[Exercise]
Copy the records below exactly, from the line containing "The height and width of the screenshot is (818, 1190)." through the last line, and leave out every picture.

Collected data
——————————

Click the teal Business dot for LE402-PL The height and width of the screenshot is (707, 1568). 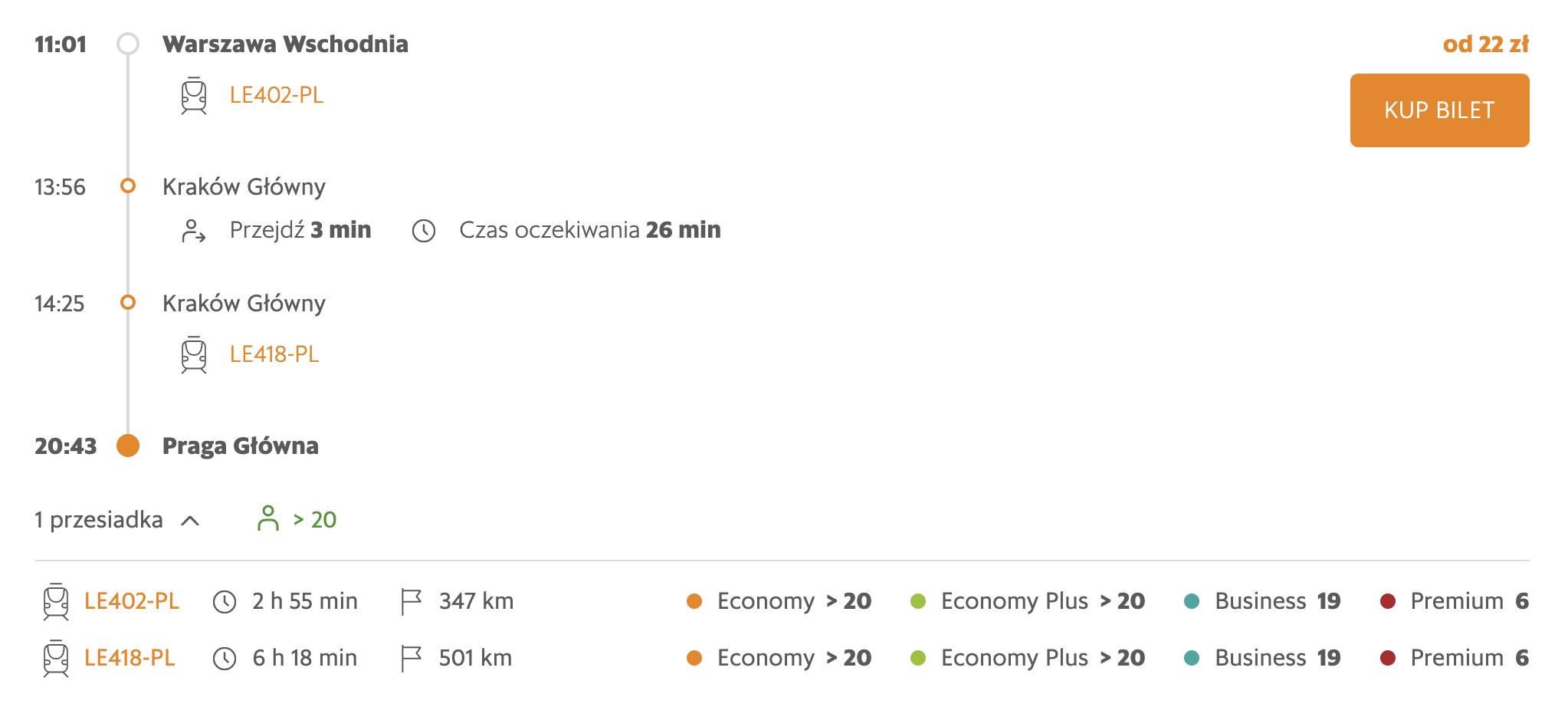click(x=1192, y=602)
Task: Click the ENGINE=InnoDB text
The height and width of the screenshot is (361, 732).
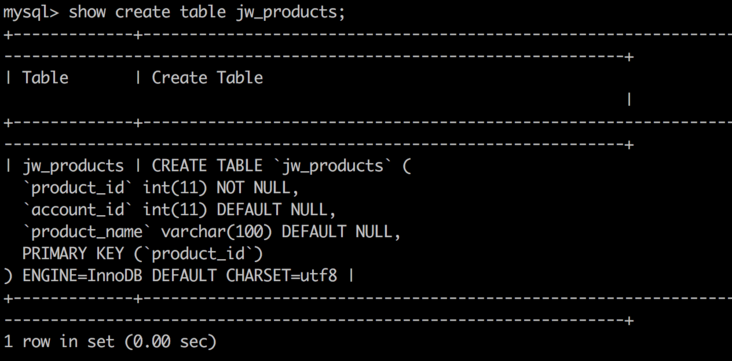Action: pyautogui.click(x=82, y=276)
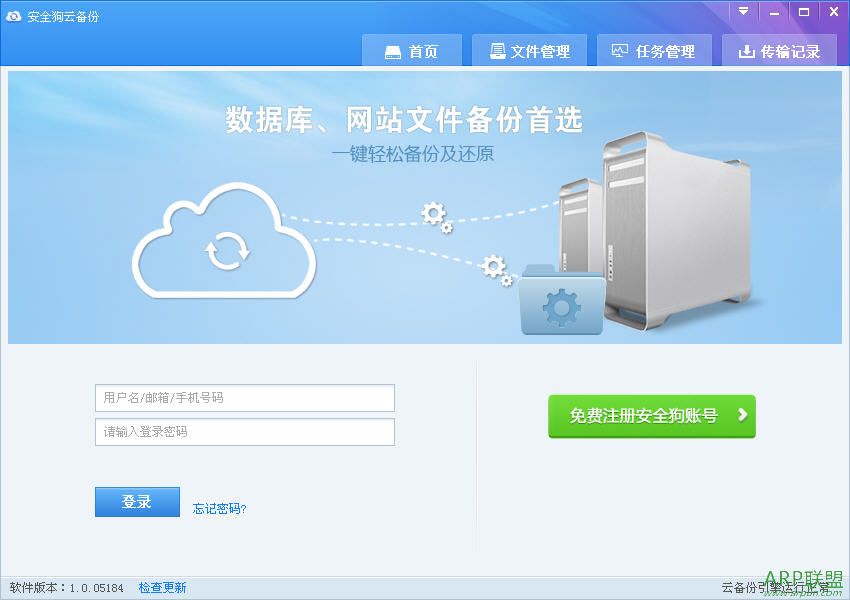Switch to the 文件管理 tab
The image size is (850, 600).
529,50
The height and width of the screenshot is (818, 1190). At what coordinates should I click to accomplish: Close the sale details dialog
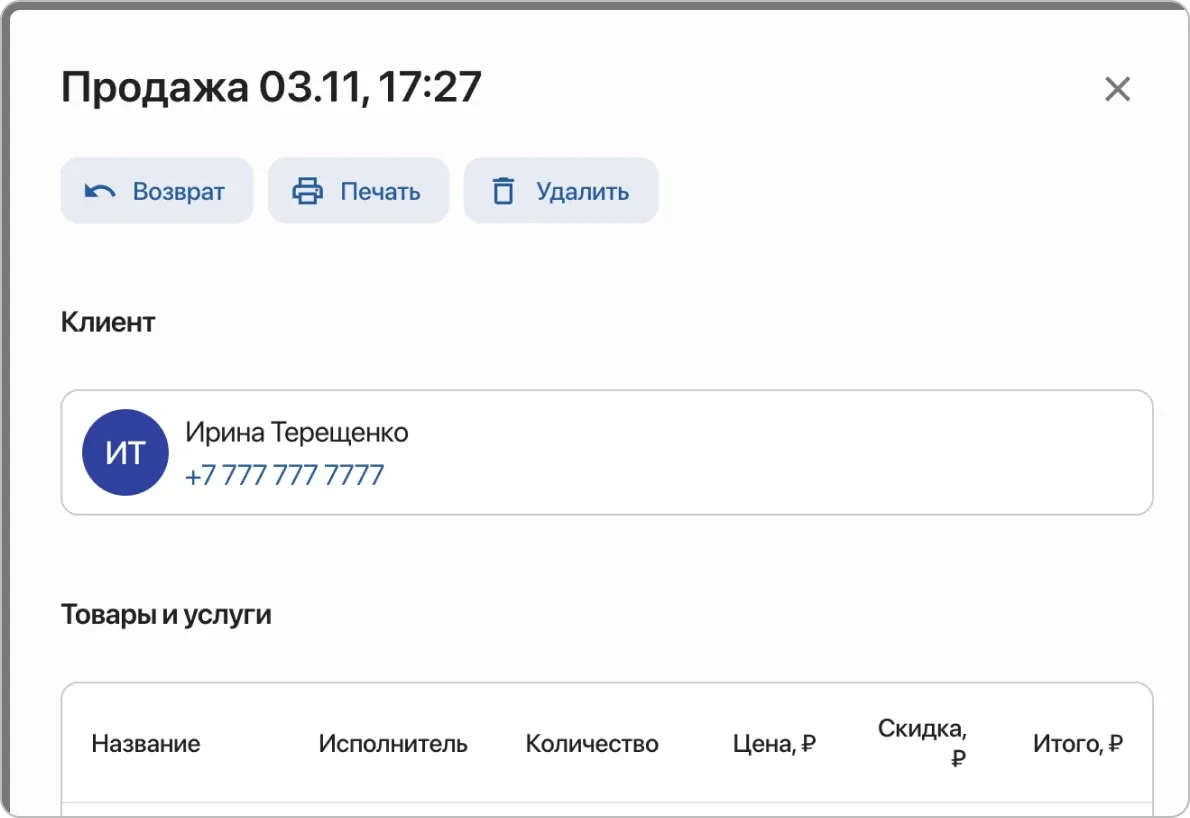1117,89
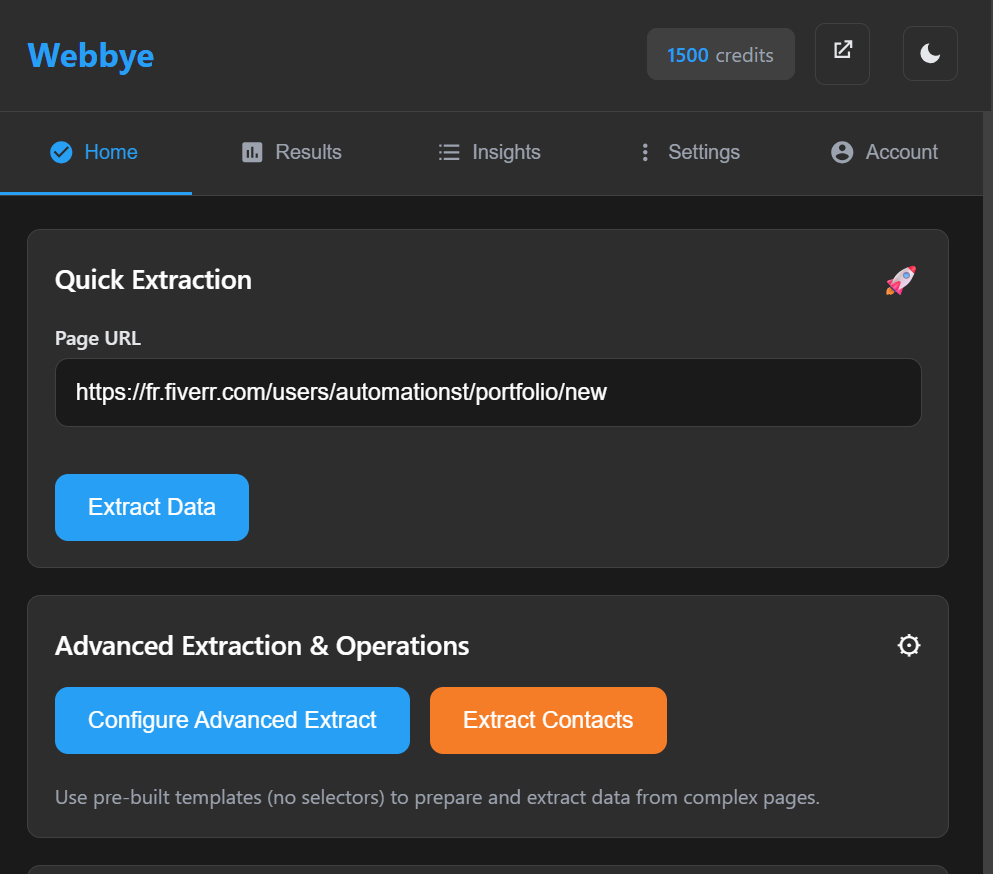Open the Account tab
The image size is (993, 874).
(901, 152)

——————————

[Response below]
The height and width of the screenshot is (818, 1190). At what coordinates should I click to accomplish: Close the sale details dialog
1117,89
Open the Account tab
The image size is (993, 874).
(901, 152)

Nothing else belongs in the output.